Task description →
Put the lines of the items below, from the line containing "The image size" to the line containing "at that location.", both lines included, into a JSON list of strings with one string per line and no blank lines. Omit the pictures.

* * *

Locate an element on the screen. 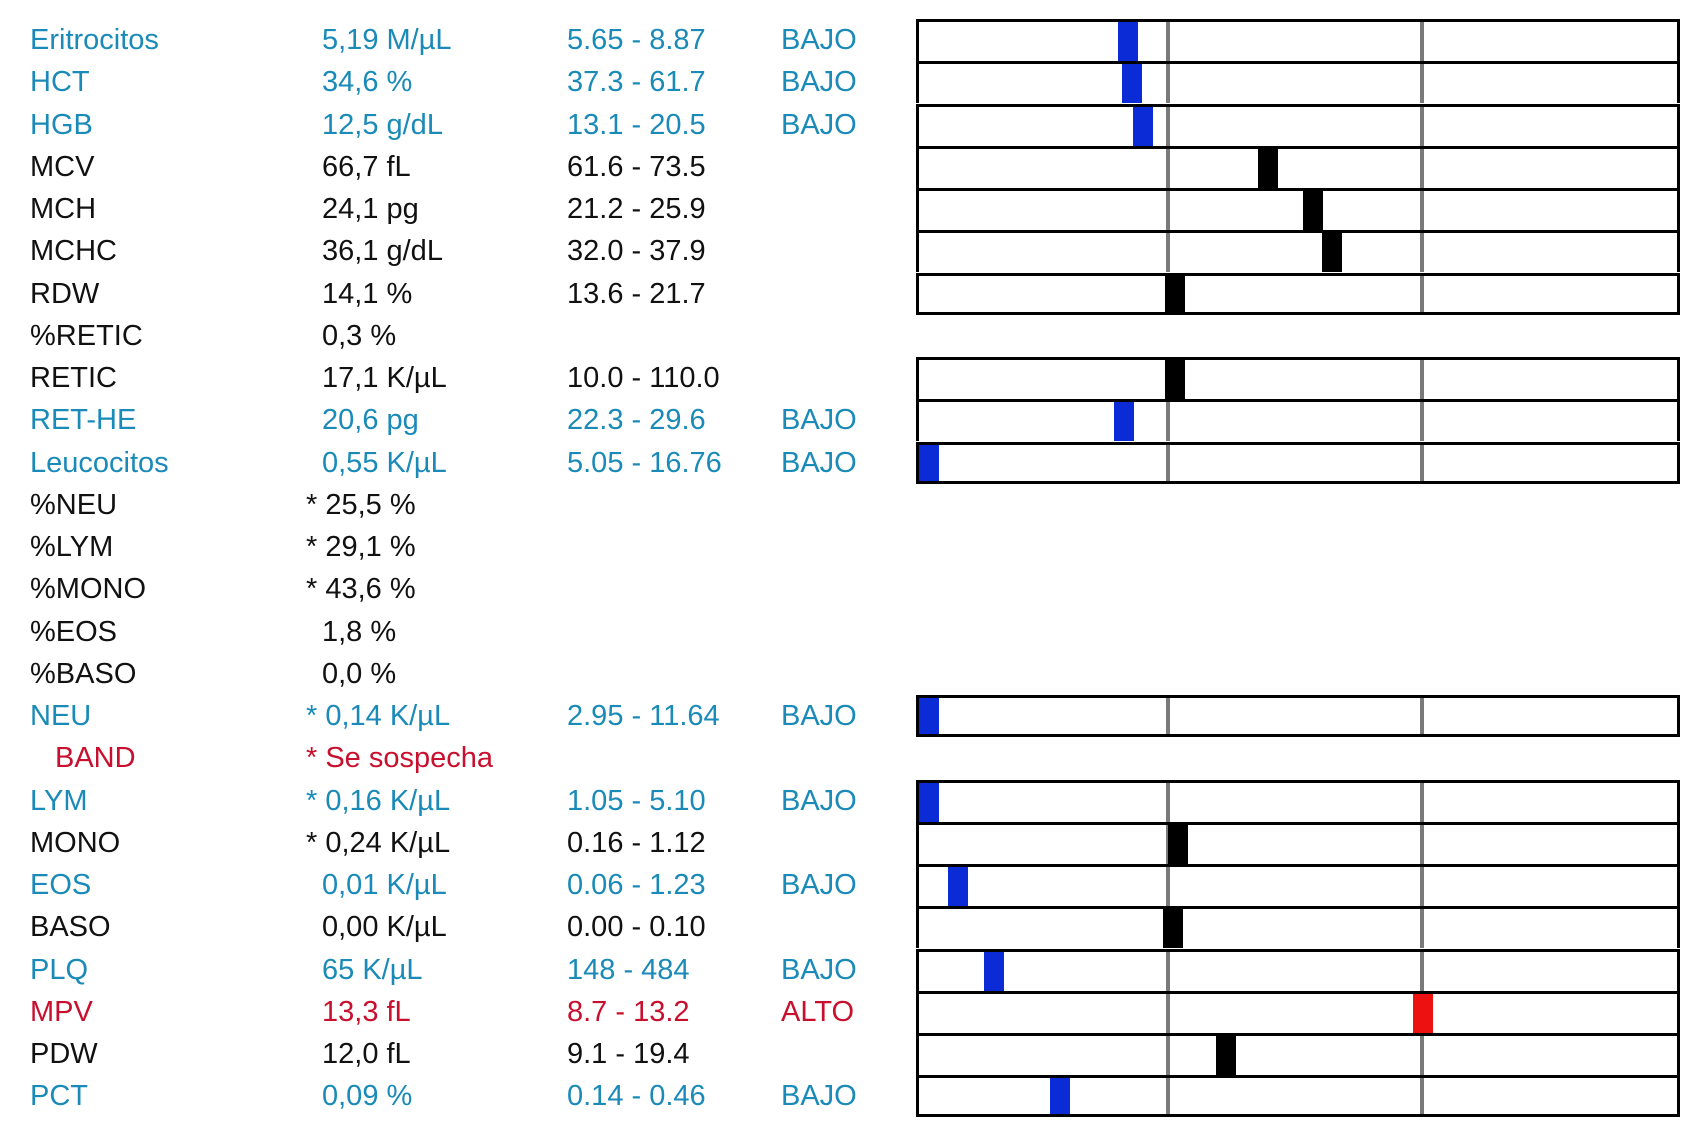  reference-range: 21.2 - 25.9 is located at coordinates (636, 209).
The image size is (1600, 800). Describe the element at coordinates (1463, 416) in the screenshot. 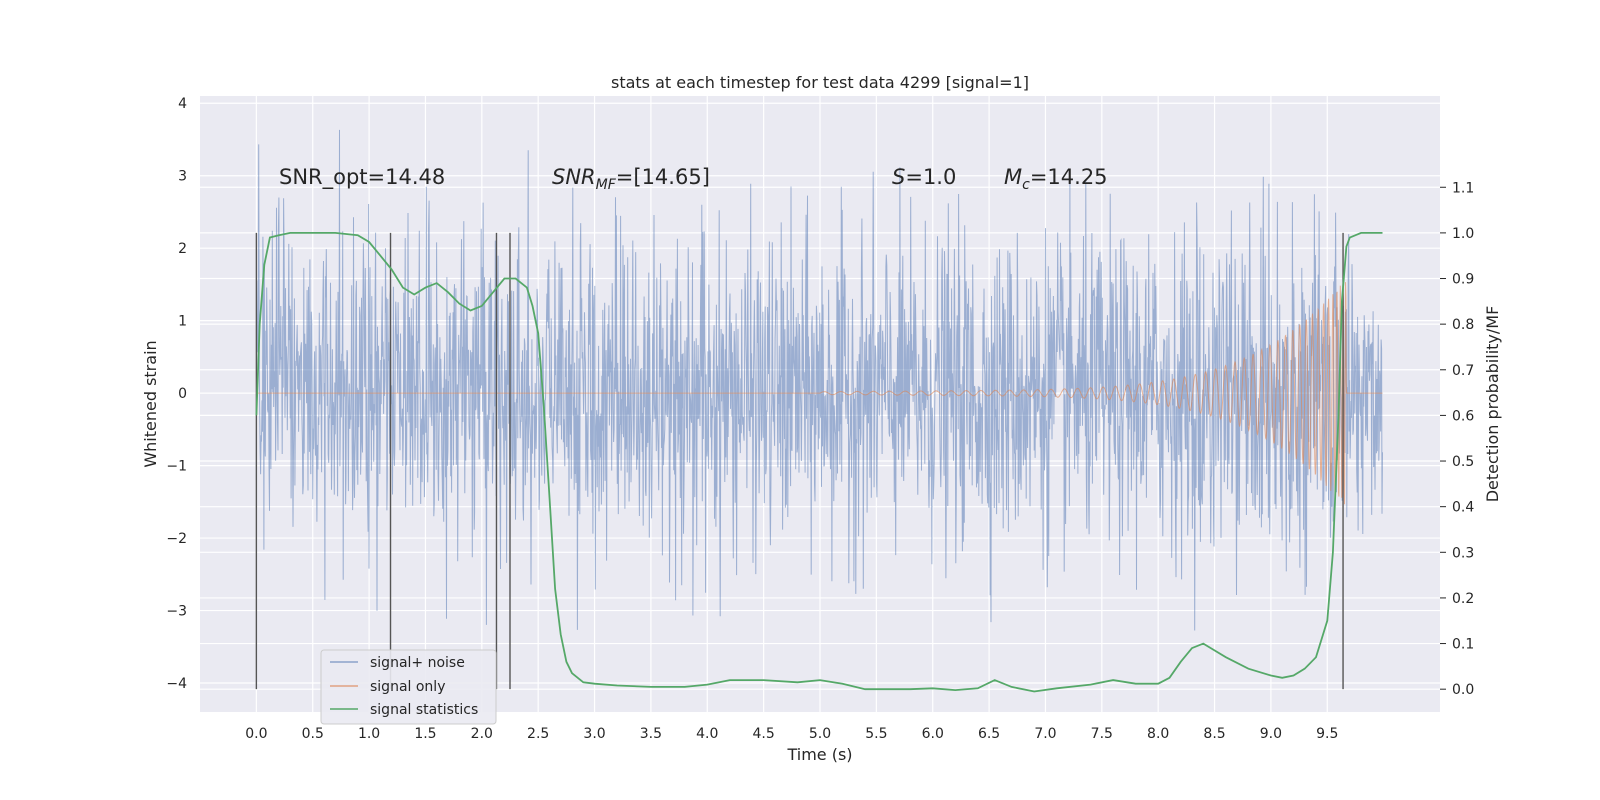

I see `y-tick-label-right: 0.6` at that location.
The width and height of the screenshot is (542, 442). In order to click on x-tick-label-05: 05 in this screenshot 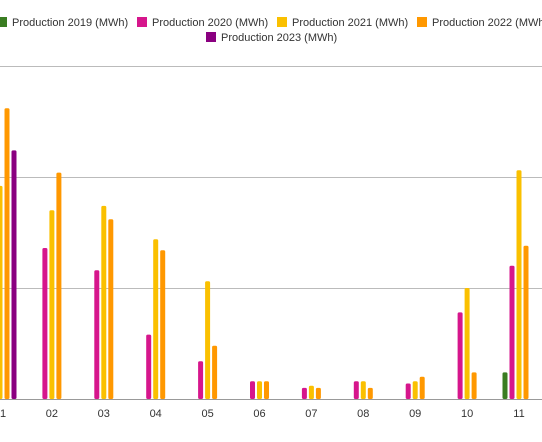, I will do `click(207, 414)`.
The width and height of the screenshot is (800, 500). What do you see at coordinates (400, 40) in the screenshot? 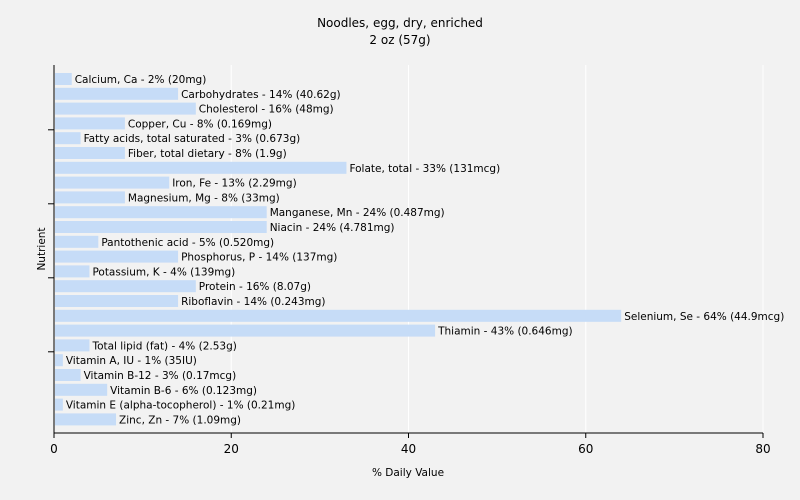
I see `chart-subtitle: 2 oz (57g)` at bounding box center [400, 40].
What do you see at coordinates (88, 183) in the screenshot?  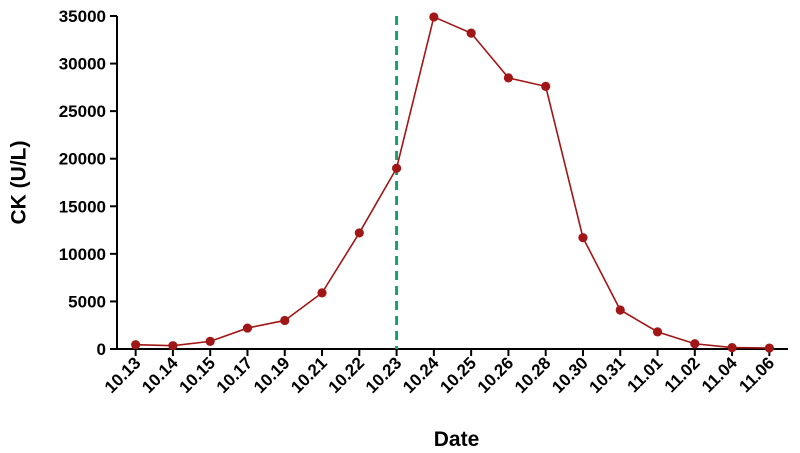 I see `y-axis: 0 5000 10000 15000 20000 25000 30000 35000` at bounding box center [88, 183].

* * *

Answer box →
[
  "The image size is (1600, 800). Describe the element at coordinates (1463, 416) in the screenshot. ",
  "I see `y-tick-label-right: 0.6` at that location."
]